THE PROBLEM: Can you rename "computer-use agent" to "desktop automation agent" in the records from the start through the line that contains "Select the Network", both ends included, and give those lines back with everything else unchanged?

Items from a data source
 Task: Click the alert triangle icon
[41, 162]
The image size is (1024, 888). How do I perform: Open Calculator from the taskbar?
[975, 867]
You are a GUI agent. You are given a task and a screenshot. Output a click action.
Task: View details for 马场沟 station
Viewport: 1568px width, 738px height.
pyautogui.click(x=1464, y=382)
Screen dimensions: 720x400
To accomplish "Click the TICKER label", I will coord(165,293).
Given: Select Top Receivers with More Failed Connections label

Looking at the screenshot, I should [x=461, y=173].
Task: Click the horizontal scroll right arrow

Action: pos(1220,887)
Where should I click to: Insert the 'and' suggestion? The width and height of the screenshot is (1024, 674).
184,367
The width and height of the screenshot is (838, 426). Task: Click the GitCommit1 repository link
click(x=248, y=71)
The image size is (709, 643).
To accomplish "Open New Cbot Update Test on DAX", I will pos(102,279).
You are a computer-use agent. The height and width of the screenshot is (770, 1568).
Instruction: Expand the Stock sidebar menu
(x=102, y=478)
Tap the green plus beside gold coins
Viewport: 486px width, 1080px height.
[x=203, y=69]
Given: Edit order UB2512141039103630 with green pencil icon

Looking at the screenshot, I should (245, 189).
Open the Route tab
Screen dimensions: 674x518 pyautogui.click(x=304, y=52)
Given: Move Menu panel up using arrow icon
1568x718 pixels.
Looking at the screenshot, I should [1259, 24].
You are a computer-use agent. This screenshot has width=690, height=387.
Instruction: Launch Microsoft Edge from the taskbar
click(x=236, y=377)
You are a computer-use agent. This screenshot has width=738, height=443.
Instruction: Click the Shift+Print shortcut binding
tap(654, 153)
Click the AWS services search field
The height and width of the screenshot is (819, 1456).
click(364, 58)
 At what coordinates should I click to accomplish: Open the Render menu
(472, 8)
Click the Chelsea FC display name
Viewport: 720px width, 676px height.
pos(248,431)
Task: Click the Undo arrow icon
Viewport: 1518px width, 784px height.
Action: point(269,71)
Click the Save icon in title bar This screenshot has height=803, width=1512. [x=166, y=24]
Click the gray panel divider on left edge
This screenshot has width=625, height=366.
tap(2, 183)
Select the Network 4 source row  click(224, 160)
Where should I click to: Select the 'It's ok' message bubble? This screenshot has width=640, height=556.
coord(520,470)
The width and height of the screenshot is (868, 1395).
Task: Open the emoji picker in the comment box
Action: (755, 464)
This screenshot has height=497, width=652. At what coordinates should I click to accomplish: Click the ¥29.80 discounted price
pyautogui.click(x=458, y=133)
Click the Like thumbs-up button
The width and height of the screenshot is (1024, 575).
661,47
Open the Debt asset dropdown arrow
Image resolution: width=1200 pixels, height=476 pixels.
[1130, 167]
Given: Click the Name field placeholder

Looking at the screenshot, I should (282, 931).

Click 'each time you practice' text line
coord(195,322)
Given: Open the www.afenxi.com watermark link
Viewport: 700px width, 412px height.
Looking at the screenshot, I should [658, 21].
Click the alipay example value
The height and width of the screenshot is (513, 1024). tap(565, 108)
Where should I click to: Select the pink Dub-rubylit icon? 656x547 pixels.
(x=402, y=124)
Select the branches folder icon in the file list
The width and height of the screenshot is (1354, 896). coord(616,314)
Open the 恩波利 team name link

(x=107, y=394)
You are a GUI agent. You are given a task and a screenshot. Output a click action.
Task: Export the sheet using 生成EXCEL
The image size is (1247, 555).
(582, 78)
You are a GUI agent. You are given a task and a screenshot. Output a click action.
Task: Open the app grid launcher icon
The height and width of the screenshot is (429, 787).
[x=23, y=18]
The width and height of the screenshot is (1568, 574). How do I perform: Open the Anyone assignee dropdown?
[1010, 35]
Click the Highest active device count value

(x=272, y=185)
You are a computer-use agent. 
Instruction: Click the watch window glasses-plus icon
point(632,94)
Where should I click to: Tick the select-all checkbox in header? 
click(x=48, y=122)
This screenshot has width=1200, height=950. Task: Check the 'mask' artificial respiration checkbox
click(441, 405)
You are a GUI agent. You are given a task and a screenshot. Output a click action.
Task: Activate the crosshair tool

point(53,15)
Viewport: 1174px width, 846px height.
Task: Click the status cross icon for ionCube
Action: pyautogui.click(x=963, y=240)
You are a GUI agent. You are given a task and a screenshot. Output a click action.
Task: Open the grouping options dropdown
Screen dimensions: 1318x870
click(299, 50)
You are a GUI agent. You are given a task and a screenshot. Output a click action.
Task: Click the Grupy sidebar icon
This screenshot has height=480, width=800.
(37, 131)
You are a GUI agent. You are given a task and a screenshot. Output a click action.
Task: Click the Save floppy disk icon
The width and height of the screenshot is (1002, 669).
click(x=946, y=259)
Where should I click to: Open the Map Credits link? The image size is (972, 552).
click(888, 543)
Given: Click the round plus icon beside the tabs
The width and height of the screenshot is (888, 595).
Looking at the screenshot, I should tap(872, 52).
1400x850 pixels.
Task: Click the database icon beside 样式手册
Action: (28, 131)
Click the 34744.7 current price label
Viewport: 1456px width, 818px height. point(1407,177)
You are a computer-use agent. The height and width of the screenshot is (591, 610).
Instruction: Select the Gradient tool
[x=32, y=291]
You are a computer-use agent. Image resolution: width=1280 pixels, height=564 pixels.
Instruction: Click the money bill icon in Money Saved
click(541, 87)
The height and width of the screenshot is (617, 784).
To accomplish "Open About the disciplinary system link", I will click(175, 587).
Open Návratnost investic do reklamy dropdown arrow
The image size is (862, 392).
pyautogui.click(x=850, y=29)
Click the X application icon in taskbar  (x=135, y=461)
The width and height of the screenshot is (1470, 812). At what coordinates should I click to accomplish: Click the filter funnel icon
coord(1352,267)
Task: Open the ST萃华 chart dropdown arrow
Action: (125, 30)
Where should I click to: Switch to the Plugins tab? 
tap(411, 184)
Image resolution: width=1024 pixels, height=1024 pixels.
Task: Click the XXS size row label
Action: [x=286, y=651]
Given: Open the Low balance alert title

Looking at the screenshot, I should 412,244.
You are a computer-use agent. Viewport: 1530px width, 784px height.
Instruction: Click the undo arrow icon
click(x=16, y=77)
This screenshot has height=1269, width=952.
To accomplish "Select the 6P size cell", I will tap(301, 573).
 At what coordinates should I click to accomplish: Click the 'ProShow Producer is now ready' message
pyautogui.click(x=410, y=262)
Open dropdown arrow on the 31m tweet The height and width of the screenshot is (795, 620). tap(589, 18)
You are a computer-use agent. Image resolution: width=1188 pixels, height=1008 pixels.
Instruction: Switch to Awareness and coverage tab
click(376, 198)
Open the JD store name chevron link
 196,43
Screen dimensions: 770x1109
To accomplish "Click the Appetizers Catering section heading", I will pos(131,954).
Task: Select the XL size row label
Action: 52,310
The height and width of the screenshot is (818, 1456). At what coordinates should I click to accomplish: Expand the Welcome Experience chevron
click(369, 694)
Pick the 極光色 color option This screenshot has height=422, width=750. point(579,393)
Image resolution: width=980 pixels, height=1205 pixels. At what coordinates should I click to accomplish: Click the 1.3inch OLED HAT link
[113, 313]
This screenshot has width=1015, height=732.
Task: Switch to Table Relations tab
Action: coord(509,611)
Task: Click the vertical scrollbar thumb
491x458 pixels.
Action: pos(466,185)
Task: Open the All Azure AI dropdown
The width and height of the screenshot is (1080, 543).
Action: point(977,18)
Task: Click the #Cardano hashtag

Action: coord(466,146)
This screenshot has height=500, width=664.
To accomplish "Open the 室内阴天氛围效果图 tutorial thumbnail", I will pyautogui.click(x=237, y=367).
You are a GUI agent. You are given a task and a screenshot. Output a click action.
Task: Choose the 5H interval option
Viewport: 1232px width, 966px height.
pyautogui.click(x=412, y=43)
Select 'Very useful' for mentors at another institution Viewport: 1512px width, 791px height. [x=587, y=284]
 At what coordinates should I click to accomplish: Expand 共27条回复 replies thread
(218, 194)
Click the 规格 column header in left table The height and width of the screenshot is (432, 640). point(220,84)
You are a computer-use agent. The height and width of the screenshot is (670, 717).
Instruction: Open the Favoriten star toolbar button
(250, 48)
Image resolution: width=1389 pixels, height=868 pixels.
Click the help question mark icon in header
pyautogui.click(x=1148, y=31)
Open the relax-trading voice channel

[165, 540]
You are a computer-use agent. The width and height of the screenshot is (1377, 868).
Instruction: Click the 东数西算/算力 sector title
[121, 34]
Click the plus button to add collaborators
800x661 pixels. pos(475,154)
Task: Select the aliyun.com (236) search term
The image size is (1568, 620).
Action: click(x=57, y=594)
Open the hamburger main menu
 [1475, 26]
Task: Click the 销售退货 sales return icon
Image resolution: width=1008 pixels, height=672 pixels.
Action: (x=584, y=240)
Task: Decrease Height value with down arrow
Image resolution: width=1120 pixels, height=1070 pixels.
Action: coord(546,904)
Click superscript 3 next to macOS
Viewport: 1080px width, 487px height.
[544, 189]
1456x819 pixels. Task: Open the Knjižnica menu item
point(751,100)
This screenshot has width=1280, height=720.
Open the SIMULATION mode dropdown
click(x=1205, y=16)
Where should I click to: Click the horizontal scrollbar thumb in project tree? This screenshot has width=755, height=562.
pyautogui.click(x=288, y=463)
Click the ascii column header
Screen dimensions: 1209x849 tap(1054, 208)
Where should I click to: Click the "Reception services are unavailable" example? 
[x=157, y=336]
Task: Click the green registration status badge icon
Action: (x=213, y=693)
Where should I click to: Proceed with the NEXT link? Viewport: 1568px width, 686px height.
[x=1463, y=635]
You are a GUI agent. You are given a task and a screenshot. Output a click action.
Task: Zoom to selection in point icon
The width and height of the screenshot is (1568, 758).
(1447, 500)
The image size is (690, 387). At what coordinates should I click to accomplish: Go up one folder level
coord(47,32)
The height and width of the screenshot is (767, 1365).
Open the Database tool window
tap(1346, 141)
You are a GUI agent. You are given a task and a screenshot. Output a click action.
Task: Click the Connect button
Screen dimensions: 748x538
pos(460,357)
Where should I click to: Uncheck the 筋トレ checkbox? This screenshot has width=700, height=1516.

TASK OUTPUT:
 Task: Click the alert triangle icon
[41, 162]
The image size is (1024, 888). How do I perform: Open Calculator from the taskbar?
[975, 867]
You are a GUI agent. You are given a task and a screenshot. Output a click action.
Task: View details for 马场沟 station
Viewport: 1568px width, 738px height.
pyautogui.click(x=1464, y=382)
Screen dimensions: 720x400
To accomplish "Click the TICKER label", I will coord(165,293).
Given: Select Top Receivers with More Failed Connections label

Looking at the screenshot, I should [x=461, y=173].
Task: Click the horizontal scroll right arrow

Action: pos(1220,887)
Where should I click to: Insert the 'and' suggestion? The width and height of the screenshot is (1024, 674).
184,367
The width and height of the screenshot is (838, 426). Task: Click the GitCommit1 repository link
click(x=248, y=71)
The image size is (709, 643).
To accomplish "Open New Cbot Update Test on DAX", I will pos(102,279).
You are a desktop automation agent. The height and width of the screenshot is (770, 1568).
Instruction: Expand the Stock sidebar menu
(x=102, y=478)
Tap the green plus beside gold coins
Viewport: 486px width, 1080px height.
[x=203, y=69]
Given: Edit order UB2512141039103630 with green pencil icon

Looking at the screenshot, I should (245, 189).
Open the Route tab
Screen dimensions: 674x518 pyautogui.click(x=304, y=52)
Given: Move Menu panel up using arrow icon
1568x718 pixels.
Looking at the screenshot, I should [1259, 24].
You are a desktop automation agent. This screenshot has width=690, height=387.
Instruction: Launch Microsoft Edge from the taskbar
click(x=236, y=377)
You are a desktop automation agent. This screenshot has width=738, height=443.
Instruction: Click the Shift+Print shortcut binding
tap(654, 153)
Click the AWS services search field
The height and width of the screenshot is (819, 1456).
click(364, 58)
 At what coordinates should I click to accomplish: Open the Render menu
(472, 8)
Click the Chelsea FC display name
Viewport: 720px width, 676px height.
pos(248,431)
Task: Click the Undo arrow icon
Viewport: 1518px width, 784px height.
Action: point(269,71)
Click the Save icon in title bar This screenshot has height=803, width=1512. [x=166, y=24]
Click the gray panel divider on left edge
This screenshot has width=625, height=366.
tap(2, 183)
Select the Network 4 source row  click(224, 160)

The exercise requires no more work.